IAIN HAMILTON (1922-2000) by Paul Conway
	
	The death of Iain Hamilton last year deprived the contemporary British music
	scene of a distinguished composer whose style ranged widely from light music
	to avant-garde, but whose scrupulous attention to detail, fine ear for colour
	and keen understanding of musical structure informed all his works. His output
	encompasses most genres from operas and symphonies to chamber and solo works.
	
	Iain Ellis Hamilton was born in Glasgow on June 6th, 1922. Seven
	years later, his family moved to London and he was educated at Mill Hill
	School. Having become an apprentice engineer, he remained in that profession
	for seven years until he won a scholarship to the Royal Academy of Music
	in 1947 and decided to devote himself to a life of composition. His years
	as an engineer left their mark on his compositions, however: such multi-sectional
	pieces as the Sinfonia for Two Orchestras (1958), the First Cello Sonata
	(1958), the Third String Quartet (1984) and The Transit of Jupiter (1995)
	are the result of a mind with a strong sense of design and structure.
	
	At the Royal Academy, Iain Hamilton studied composition under William Alwyn
	and the piano under Harold Craxton, graduating in 1951 and wining the Dove
	Prize, the Academy's highest honour. He also studied at London University,
	gaining a BMus in 1950.
	
	Amongst his first compositions to be heard were the First String Quartet
	(which won the Clements Memorial Prize in 1950) and the Nocturnes for clarinet
	and piano awarded the Edwin Evans Prize in 1951. His early works concentrate
	on the orchestra and convey a bracing virtuosity by means of an intensely
	chromatic but essentially tonal harmony. In this period fall the Variations
	for string orchestra of 1948 which has a late-Romantic style, the First (1949)
	and Second (1951) Symphonies and the Clarinet Concerto, which won the prestigious
	Royal Philharmonic Society Prize in 1951. With these works, the composer's
	technical skill is contained by the use of traditional forms but there is
	a powerful rhythmic drive reminiscent of Stravinsky and Bartók.
	
	The Variations for strings is the composer's opus one. It has all the exuberance
	of youth yet is in no way immature. The theme itself is an original one and
	the variations which follow exhibit a wide range of character from Waltonesque
	joie de vivre to Mahlerian intensity and Puckish humour. There is
	a partly fugal Finale. It avoids empty rhetoric and, whilst not as ambitious
	or technically demanding as Britten's 'Frank Bridge Variations', for example,
	it demonstrates the young Iain Hamilton's early mastery of the string orchestra.
	An intense expressiveness remained a characteristic of his orchestral string
	writing.
	
	The First Symphony was first performed by Trevor Harvey and the BBC Scottish
	Symphony Orchestra in December 1952. Like the following three examples in
	the genre it is essentially a tonal work, though adventurous in its use of
	harmony and orchestral colour.
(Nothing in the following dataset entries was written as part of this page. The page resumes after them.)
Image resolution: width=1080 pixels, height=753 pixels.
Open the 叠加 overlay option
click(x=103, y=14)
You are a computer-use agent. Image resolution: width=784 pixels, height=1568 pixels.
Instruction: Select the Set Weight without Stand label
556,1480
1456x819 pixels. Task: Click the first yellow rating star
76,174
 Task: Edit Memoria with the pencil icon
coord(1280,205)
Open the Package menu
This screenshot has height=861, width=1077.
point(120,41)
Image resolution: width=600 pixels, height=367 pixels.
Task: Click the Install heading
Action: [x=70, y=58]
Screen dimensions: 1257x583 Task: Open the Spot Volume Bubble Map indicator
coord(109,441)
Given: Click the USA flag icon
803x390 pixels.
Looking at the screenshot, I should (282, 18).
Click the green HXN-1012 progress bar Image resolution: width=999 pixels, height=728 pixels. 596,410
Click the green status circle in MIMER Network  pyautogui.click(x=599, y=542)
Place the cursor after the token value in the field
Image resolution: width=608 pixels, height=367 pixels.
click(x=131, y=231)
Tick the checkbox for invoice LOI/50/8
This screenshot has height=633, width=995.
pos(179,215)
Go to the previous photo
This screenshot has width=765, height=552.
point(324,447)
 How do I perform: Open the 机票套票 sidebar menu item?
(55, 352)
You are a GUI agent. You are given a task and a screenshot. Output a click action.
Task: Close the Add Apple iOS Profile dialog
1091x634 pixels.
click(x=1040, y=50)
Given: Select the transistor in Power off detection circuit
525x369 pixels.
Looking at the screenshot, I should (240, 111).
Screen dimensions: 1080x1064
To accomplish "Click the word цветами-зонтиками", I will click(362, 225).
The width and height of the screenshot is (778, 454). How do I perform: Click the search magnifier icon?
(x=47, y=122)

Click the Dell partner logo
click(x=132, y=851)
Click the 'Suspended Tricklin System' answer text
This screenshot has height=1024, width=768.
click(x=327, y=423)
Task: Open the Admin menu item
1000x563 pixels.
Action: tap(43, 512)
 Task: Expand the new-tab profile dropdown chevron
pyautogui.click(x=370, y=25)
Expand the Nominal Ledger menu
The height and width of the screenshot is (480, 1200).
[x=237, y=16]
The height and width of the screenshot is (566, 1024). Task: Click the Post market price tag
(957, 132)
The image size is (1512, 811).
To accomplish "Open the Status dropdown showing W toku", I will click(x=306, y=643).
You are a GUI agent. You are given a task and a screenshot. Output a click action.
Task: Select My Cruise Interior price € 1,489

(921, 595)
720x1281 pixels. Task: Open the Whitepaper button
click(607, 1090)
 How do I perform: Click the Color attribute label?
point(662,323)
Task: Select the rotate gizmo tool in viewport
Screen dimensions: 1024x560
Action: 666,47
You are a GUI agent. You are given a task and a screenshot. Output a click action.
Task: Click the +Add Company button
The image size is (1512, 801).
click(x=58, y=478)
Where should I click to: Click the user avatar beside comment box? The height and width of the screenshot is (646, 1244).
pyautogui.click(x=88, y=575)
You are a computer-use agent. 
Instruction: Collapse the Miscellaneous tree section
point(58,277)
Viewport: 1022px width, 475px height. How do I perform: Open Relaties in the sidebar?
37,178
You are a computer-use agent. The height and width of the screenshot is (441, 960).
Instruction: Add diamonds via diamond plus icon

It shares with the Variations for Strings
	a vitality and energy which is coupled in the first movement by a Walton-like
	jazziness. The slow movement has a hushed, otherworldly quality which is
	recalled in his last symphony of 1981. Rubbra-like alternating chords and
	a Baxian section for harp and cor anglais suggest Ian Hamilton was at least
	aware of his fellow British symphonists. The third movement is part Finale,
	part scherzo and has a mercurial wit, skittish at times, perhaps reflecting
	the Symphony's subtitle: 'Cyrano de Bergarac'. It was played by Colin Davis
	in Switzerland in 1953 but the work has since been neglected, at least in
	comparison with the Second Symphony: it does not deserve this fate and a
	modern recording could win it new friends.
	
	The Second Symphony was honoured with an award by the Koussevitzky foundation
	in 1951 and first performed two years later at Cheltenham Festival by the
	Hallé orchestra conducted by Sir Adrian Boult. It has received numerous
	performances since then and has become one of Iain Hamilton's most popular
	orchestral works. It was last broadcast on Radio 3 in 1996 in a performance
	by the BBC Scottish Symphony Orchestra under Jerzy Maksymiuk. It is not hard
	to see why the symphony has received so much attention: its powerful scoring
	and architectural ingenuity make a strong impression. The Lento
	introduction to the first movement is so extended that it almost becomes
	a separate movement in itself and its use in varied form in the main
	Allegro section and its return at the conclusion of the movement only
	serves to confirm its importance. The following Presto starts off
	as a conventional quicksilver scherzo but the contrasting Trio passage is
	marked 'alla marcia fantastica' and has a Berlioz-like hallucinatory quality.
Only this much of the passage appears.